----- Extract

Sanders v. Hepp

Decision Date15 March 1940
Docket Number13003.
Citation8 S.E.2d 87,190 Ga. 18
PartiesSANDERS v. HEPP et al.
CourtGeorgia Supreme Court

Rehearing Denied March 27, 1940.

Syllabus by the Court.

1. Where, after the payment of all debts and specific legacies there remained in the possession of an executor real estate which under the terms of the will was then subject to distribution to residuary legatees, and where the will did not provide otherwise, it was the right of any legatee, after one year from the qualification of the executor, to require a sale of the property for the purpose of distribution, it not being subject to division in kind; and where one of such legatees had made a partial assignment of her distributive share, the assignee could, to the extent of the assignment invoke the same remedy in a court of equity, and could do so without allegation or proof that the estate was being held together for the purpose of delaying or defeating the assignment.

2. Under the foregoing rulings as applied to the facts of the instant case, the court did not err, for any reason urged, in overruling the demurrer to the petition or in entering the decree in favor of the plaintiff.

Hall & Bloch, of Macon, for plaintiff in error.

Martin, Martin & Snow and Hall & Bloch, all of Macon, for defendants in error.

BELL Justice.

----------
----- Data

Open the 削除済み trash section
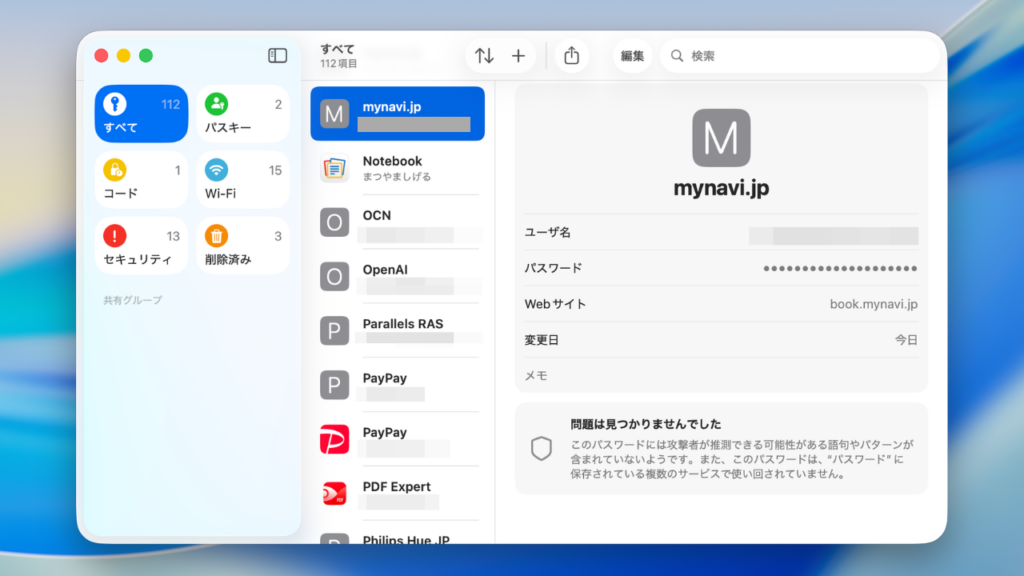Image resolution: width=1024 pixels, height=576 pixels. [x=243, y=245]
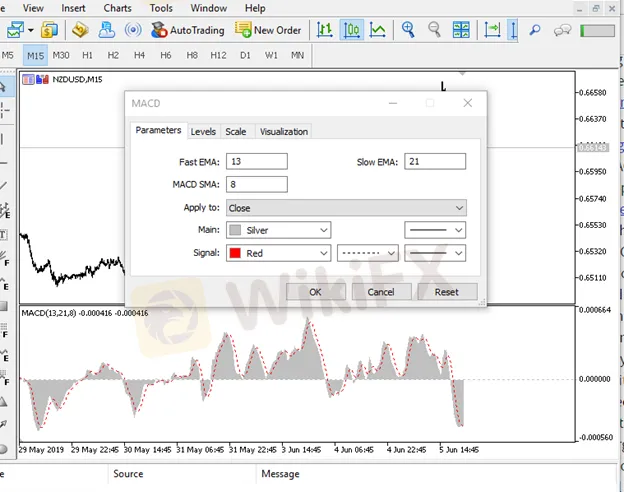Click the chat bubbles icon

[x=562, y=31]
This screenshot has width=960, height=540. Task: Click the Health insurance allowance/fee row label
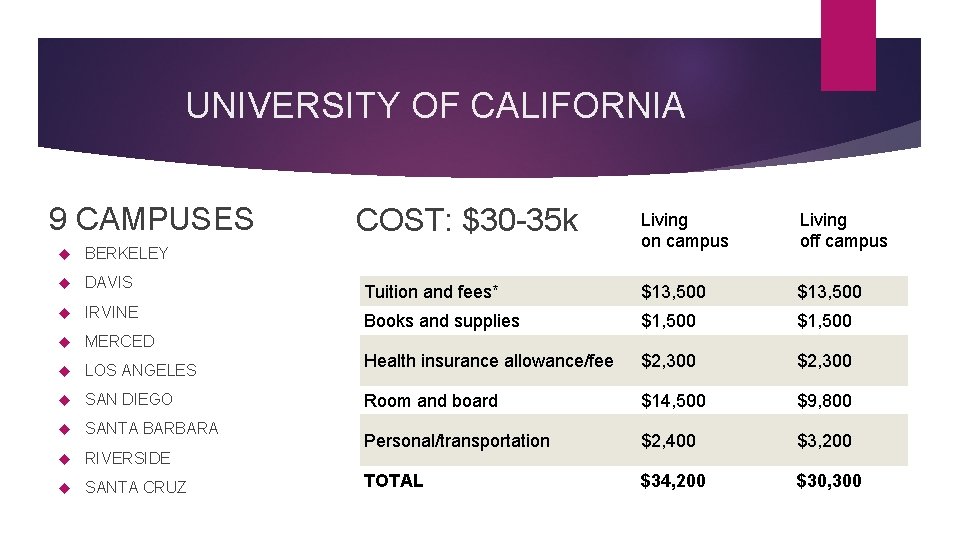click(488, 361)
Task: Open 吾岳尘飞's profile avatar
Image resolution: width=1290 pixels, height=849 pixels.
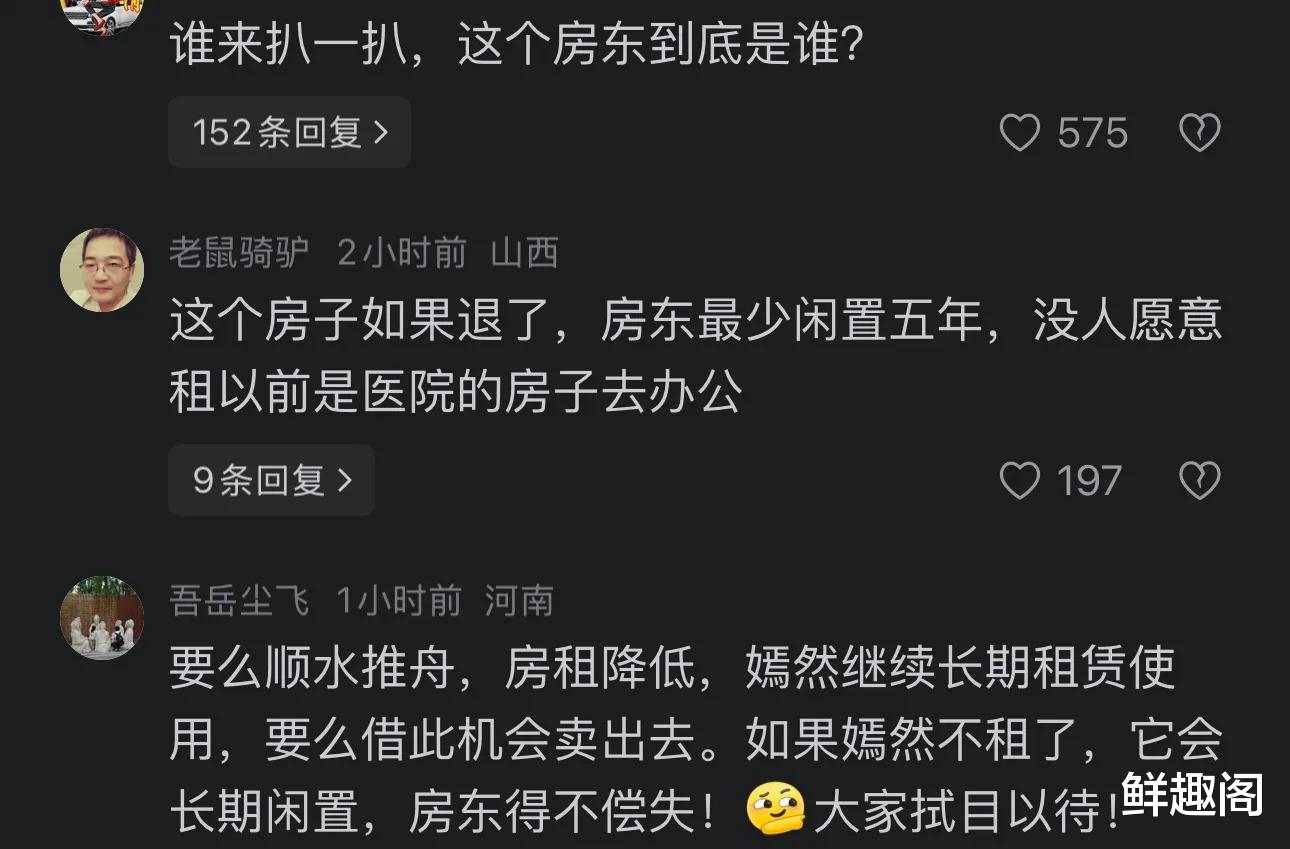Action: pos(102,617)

----------

Work instructions:
A. In the Sanders v. Hepp decision, on what date was rehearing denied?
B. From the Sanders v. Hepp decision, set down word for word the passage that begins at the words "2. Under the" and ends after "defendants in error.".
C. Resume the Sanders v. Hepp decision after its last line and carry the court's text forward.

Responses per task:
A. March 27, 1940.

B.
2. Under the foregoing rulings as applied to the facts of the instant case, the court did not err, for any reason urged, in overruling the demurrer to the petition or in entering the decree in favor of the plaintiff.

Hall & Bloch, of Macon, for plaintiff in error.

Martin, Martin & Snow and Hall & Bloch, all of Macon, for defendants in error.

C.
This case arose by a petition in equity, alleging as follows: Carlos Hepp, the plaintiff, is the holder of a partial assignment of the interest of Klara Loewenberg, one of several legatees, in the estate of her uncle, Samuel Mayer. The executor, Julius Sanders, qualified more than six years ago, and all debts and specific legacies have been paid for more than five years. From the time of their payment the executor has had in his possession valuable real estate which, according to the will, was then to be equally divided among designated residuary legatees, including the plaintiff's assignor, which real estate, being incapable of division in kind, should be sold for the purpose of distribution. The distributive share of Klara Loewenberg will exceed the sum of $2,500, 'which is the amount of said distributive share conveyed by the assignment to petitioner.' The plaintiff as such assignee sought a decree establishing the assignment and requiring the executor to sell the property for the purpose of distribution, and to pay to the plaintiff the amount assigned, from the distributive share of the assignor. He claimed the right to proceed in equity, because he has a mere partial assignment, which he cannot enforce in an action at law. Copies of the will and of the assignment were attached to the petition, and the executor and the assignor were made parties defendant. The court overruled a general and special demurrer to the petition, and the executor excepted pendente lite. The case was afterwards tried by consent before the judge without a jury. The evidence, with a stipulation, supported the allegations of the petition. It further showed that the assignment was made to secure an indebtedness of about $1,900, besides interest from July 1, 1936, and that the only reason the executor has not sold the real estate since the payment of all debts and specific legacies is that he has considered the real estate market unfavorable. The judge found for the plaintiff, and entered a decree directing the executor to sell the property for distribution, and to pay to the plaintiff the amount of the assignor's share not to exceed her indebtedness to him. To this judgment the executor excepted. Error was assigned also on the exceptions pendente lite.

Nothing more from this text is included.